◆ Work request ◆
Print every line of the listing below, starting with the line that holds "Open the GGWP.id link" and going on through the line that holds "Click the Add File toolbar icon", both included, and print nothing else.

--- Working data Enclosed Below ---

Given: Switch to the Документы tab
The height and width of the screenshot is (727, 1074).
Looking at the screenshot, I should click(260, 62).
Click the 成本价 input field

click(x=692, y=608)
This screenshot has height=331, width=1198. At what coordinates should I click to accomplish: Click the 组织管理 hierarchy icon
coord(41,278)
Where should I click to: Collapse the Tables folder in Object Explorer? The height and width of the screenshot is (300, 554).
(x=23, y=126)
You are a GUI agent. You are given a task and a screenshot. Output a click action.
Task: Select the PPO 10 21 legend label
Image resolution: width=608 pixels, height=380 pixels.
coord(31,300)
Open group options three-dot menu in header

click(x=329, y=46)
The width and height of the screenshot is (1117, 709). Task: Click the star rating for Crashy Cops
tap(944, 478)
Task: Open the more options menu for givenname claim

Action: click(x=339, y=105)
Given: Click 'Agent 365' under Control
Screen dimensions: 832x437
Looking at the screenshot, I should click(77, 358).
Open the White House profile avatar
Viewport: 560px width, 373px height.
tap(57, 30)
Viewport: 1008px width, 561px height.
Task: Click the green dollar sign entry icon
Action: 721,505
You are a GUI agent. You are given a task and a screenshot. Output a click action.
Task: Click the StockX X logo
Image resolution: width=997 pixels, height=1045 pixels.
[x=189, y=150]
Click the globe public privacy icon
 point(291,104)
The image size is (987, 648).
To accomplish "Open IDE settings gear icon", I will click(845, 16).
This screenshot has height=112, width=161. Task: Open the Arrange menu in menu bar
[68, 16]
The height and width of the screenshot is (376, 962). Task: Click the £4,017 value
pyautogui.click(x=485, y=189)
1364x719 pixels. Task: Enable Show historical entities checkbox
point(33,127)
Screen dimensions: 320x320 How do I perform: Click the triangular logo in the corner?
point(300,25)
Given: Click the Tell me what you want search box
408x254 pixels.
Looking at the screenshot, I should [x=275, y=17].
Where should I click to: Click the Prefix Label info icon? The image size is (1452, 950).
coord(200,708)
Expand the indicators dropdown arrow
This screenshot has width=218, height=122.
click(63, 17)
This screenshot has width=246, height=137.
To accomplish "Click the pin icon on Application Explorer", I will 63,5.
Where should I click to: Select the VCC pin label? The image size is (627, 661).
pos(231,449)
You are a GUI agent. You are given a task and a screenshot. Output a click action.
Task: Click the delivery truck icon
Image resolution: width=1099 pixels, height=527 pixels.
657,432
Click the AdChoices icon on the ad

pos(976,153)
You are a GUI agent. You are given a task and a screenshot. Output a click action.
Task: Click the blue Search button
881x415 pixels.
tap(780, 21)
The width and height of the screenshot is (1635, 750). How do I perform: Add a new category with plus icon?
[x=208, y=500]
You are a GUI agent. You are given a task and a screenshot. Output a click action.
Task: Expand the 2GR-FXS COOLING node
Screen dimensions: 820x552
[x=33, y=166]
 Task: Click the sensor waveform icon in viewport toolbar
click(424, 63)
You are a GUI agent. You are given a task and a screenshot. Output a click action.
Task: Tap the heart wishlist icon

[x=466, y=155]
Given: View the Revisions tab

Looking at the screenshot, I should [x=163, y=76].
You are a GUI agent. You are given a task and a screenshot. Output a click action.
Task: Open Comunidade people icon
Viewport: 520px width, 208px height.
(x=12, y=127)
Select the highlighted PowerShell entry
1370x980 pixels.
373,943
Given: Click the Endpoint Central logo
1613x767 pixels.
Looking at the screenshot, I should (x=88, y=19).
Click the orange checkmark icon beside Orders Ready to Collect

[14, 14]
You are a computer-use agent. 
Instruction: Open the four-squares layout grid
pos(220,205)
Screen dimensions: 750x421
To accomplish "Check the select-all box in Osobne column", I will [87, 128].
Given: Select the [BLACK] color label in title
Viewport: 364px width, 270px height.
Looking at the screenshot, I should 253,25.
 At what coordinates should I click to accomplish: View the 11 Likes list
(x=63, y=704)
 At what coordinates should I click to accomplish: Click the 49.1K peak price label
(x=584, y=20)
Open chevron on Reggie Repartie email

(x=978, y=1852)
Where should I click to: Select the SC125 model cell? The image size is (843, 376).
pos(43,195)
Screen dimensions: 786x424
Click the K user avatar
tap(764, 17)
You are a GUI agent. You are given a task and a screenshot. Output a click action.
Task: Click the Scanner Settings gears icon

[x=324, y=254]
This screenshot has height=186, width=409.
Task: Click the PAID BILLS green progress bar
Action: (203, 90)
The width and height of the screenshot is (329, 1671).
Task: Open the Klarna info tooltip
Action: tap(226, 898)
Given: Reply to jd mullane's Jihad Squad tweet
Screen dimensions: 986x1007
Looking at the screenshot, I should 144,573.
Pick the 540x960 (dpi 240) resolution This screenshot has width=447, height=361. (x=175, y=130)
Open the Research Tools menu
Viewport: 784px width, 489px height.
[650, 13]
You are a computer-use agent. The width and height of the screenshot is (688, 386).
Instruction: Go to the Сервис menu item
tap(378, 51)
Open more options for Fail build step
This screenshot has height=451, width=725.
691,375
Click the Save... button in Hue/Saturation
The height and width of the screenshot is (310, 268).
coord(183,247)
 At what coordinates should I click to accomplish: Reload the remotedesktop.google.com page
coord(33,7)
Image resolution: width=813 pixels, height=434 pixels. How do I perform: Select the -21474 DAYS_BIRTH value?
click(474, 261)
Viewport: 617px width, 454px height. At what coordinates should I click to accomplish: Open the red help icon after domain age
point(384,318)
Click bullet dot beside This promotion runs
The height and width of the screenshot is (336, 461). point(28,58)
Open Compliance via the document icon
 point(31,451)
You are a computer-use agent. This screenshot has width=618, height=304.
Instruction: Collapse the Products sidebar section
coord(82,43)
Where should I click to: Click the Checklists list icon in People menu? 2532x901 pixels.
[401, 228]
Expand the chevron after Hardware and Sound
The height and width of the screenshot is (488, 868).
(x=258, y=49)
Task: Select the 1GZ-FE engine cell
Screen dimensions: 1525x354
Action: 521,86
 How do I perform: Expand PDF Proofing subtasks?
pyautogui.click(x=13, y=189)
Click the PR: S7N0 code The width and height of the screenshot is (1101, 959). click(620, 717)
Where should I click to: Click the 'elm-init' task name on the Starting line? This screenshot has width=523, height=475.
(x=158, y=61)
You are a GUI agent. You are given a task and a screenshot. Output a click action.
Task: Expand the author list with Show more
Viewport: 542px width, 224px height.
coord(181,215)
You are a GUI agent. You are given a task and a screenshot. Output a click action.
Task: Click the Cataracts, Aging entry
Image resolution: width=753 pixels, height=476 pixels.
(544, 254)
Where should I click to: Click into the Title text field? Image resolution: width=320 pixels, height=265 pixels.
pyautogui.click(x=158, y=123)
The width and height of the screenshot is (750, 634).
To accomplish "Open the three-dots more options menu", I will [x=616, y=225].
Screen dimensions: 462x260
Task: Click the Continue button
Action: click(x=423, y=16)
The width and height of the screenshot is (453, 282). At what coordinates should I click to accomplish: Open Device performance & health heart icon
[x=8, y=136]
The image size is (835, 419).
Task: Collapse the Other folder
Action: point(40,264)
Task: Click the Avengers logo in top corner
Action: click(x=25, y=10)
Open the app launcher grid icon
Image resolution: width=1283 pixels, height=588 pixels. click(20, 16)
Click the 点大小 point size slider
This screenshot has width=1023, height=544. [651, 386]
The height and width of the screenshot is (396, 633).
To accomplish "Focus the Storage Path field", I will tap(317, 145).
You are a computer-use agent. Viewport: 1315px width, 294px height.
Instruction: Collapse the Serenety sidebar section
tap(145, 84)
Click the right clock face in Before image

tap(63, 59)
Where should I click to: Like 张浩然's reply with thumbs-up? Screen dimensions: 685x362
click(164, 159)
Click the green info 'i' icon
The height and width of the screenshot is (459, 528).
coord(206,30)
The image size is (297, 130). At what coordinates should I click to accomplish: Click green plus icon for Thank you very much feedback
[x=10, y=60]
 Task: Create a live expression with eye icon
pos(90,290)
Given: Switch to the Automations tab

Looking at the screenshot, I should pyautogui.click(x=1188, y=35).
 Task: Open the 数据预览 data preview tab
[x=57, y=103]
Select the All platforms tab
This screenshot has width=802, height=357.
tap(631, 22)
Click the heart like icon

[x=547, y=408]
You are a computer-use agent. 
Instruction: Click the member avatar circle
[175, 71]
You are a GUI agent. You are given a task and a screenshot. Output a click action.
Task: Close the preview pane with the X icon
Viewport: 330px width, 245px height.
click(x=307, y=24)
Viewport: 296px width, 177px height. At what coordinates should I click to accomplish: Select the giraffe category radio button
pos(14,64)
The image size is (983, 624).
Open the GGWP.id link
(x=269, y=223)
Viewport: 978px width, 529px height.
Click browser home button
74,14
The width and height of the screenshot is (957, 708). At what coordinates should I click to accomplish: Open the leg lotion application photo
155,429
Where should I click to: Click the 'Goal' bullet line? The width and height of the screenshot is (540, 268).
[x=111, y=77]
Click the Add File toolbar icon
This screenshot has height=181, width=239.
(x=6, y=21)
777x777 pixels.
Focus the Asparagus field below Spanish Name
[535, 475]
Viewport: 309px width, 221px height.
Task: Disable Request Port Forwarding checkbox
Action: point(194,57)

--- End of Enclosed Working data ---

◆ Output ◆
Open the GGWP.id link
(x=269, y=223)
Viewport: 978px width, 529px height.
Click browser home button
74,14
The width and height of the screenshot is (957, 708). At what coordinates should I click to accomplish: Open the leg lotion application photo
155,429
Where should I click to: Click the 'Goal' bullet line? The width and height of the screenshot is (540, 268).
[x=111, y=77]
Click the Add File toolbar icon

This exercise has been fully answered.